Mary sank into his lap, with her very best smile.

“John, if you hadn’t been an American gentleman” —

“We should never have met,” said John. “That’s true; that’s true.” They looked at each other, rejoicing in mutual ownership.

“But,” said John, “I needn’t have been the typical American gentleman, – completely unfitted for prosperity and totally unequipped for adversity.”

“That’s not your fault,” said Mary.

“No, not entirely; but it’s your calamity, Mary. O Mary! I little thought” —

She put her hand quickly upon his mouth. His eye flashed and he frowned.

“Don’t do so!” he exclaimed, putting the hand away; then blushed for shame, and kissed her.

They went to bed. Bread would have put them to sleep. But after a long time —

“John,” said one voice in the darkness, “do you remember what Dr. Sevier told us?”

“Yes, he said we had no right to commit suicide by starvation.”

“If you don’t get work to-morrow, are you going to see him?”

“I am.”

In the morning they rose early.

During these hard days Mary was now and then conscious of one feeling which she never expressed, and was always a little more ashamed of than probably she need have been, but which, stifle it as she would, kept recurring in moments of stress. Mrs. Riley – such was the thought – need not be quite so blind. It came to her as John once more took his good-by, the long kiss and the short one, and went breakfastless away. But was Mrs. Riley as blind as she seemed? She had vision enough to observe that the Richlings had bought no bread the day before, though she did overlook the fact that emptiness would set them astir before their usual hour of rising. She knocked at Mary’s inner door. As it opened a quick glance showed the little table that occupied the centre of the room standing clean and idle.

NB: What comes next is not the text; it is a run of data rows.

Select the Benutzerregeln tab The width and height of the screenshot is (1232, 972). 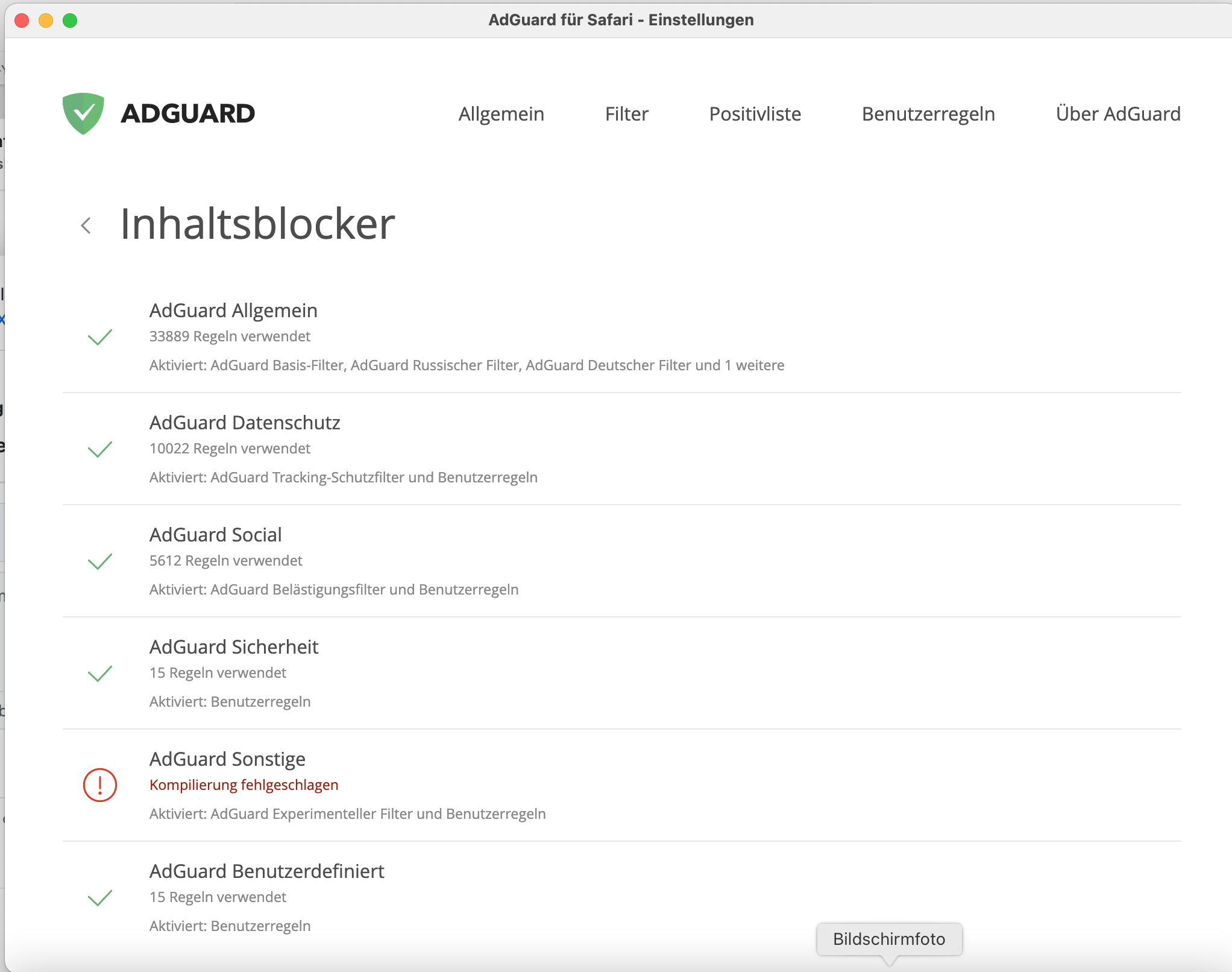point(929,114)
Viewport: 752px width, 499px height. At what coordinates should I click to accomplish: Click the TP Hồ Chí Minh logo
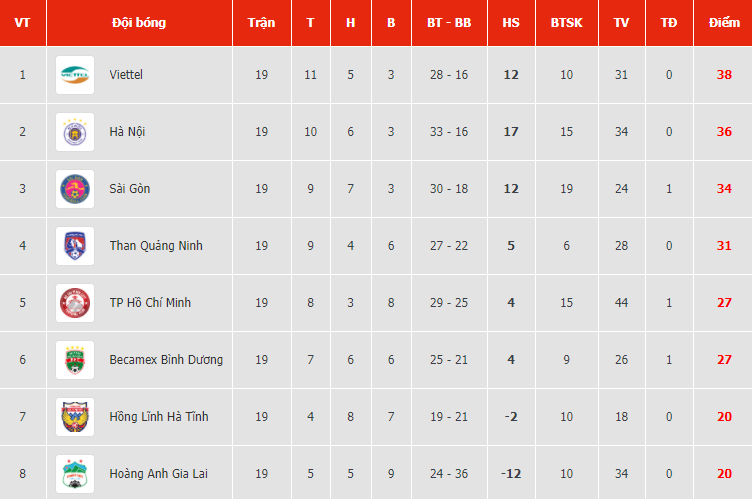click(75, 303)
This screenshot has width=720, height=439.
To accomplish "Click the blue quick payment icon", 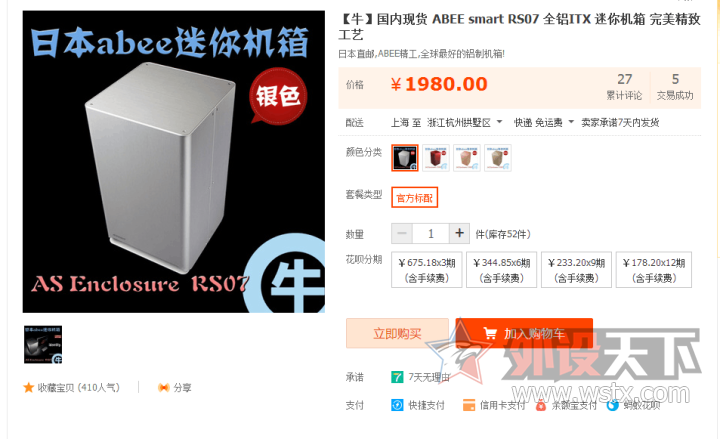I will (x=397, y=405).
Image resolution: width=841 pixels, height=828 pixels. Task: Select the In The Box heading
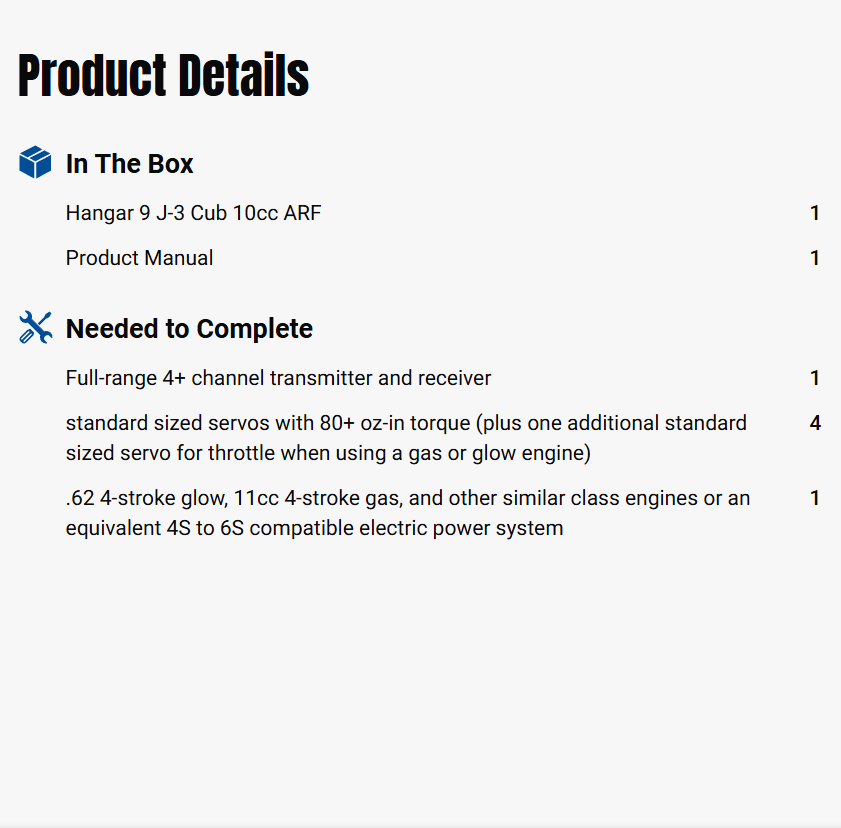tap(129, 164)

“Why, Mrs. Riley!” cried Mary; for on one of Mrs. Riley’s large hands there rested a blue-edged soup-plate, heaping full of the food that goes nearest to the Creole heart —jambolaya. There it was, steaming and smelling, – a delicious confusion of rice and red pepper, chicken legs, ham, and tomatoes. Mike, on her opposite arm, was struggling to lave his socks in it.

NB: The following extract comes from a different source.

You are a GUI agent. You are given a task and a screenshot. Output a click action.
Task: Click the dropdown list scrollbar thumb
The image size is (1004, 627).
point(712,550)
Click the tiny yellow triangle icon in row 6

“Ah!” said Mrs. Riley, with a disappointed lift of the head, “ye’re after eating breakfast already! And the plates all tleared off. Well, ye air smairt! I knowed Mr. Richlin’s taste for jumbalie” —

Mary smote her hands together. “And he’s just this instant gone! John! John! Why, he’s hardly” – She vanished through the door, glided down the alley, leaned out the gate, looking this way and that, tripped down to this corner and looked – “Oh! oh!” – no John there – back and up to the other corner – “Oh! which way did John go?” There was none to answer.

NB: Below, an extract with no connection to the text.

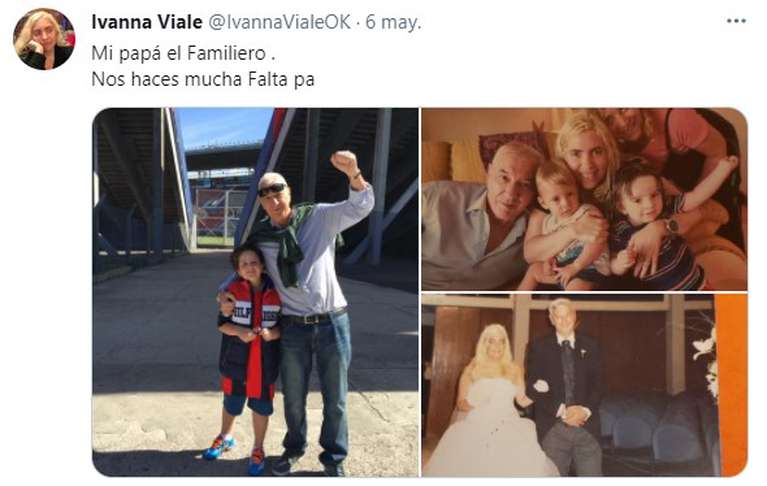Click the "Nos haces mucha Falta pa" line
The width and height of the screenshot is (767, 486).
coord(203,79)
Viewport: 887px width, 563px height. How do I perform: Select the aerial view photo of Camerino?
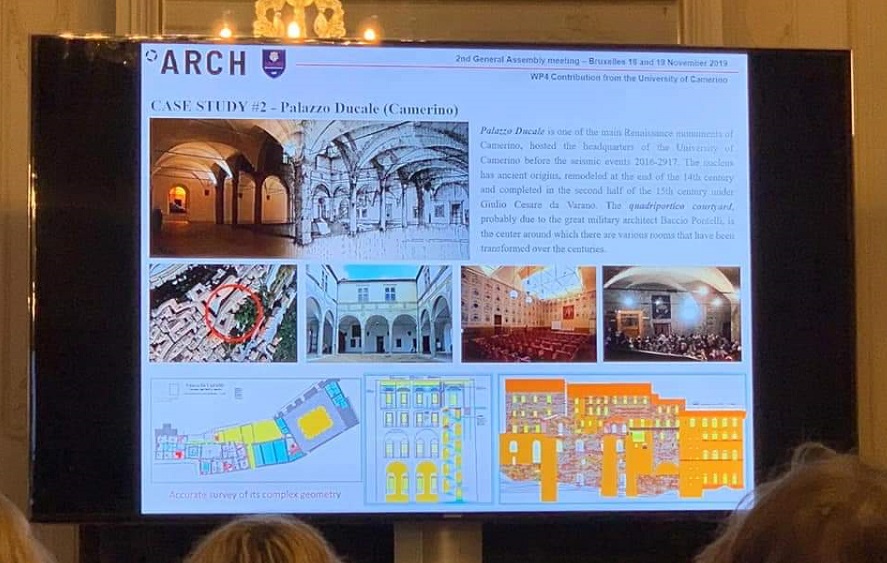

Hours passed; the shadows shortened and shrunk under their objects, crawled around stealthily behind them as the sun swung through the south, and presently began to steal away eastward, long and slender. This was the day that Dr. Sevier dined out, as hereinbefore set forth.

The sun set. Carondelet street was deserted. You could hear your own footstep on its flags. In St. Charles street the drinking-saloons and gamblers’ drawing-rooms, and the barber-shops, and the show-cases full of shirt-bosoms and walking-canes, were lighted up. The smell of lemons and mint grew finer than ever. Wide Canal street, out under the darkling crimson sky, was resplendent with countless many-colored lamps. From the river the air came softly, cool and sweet. The telescope man set up his skyward-pointing cylinder hard by the dark statue of Henry Clay; the confectioneries were ablaze and full of beautiful life, and every little while a great, empty cotton-dray or two went thundering homeward over the stony pavements until the earth shook, and speech for the moment was drowned. The St. Charles, such a glittering mass in winter nights, stood out high and dark under the summer stars, with no glow except just in its midst, in the rotunda; and even the rotunda was well-nigh deserted The clerk at his counter saw a young man enter the great door opposite, and quietly marked him as he drew near.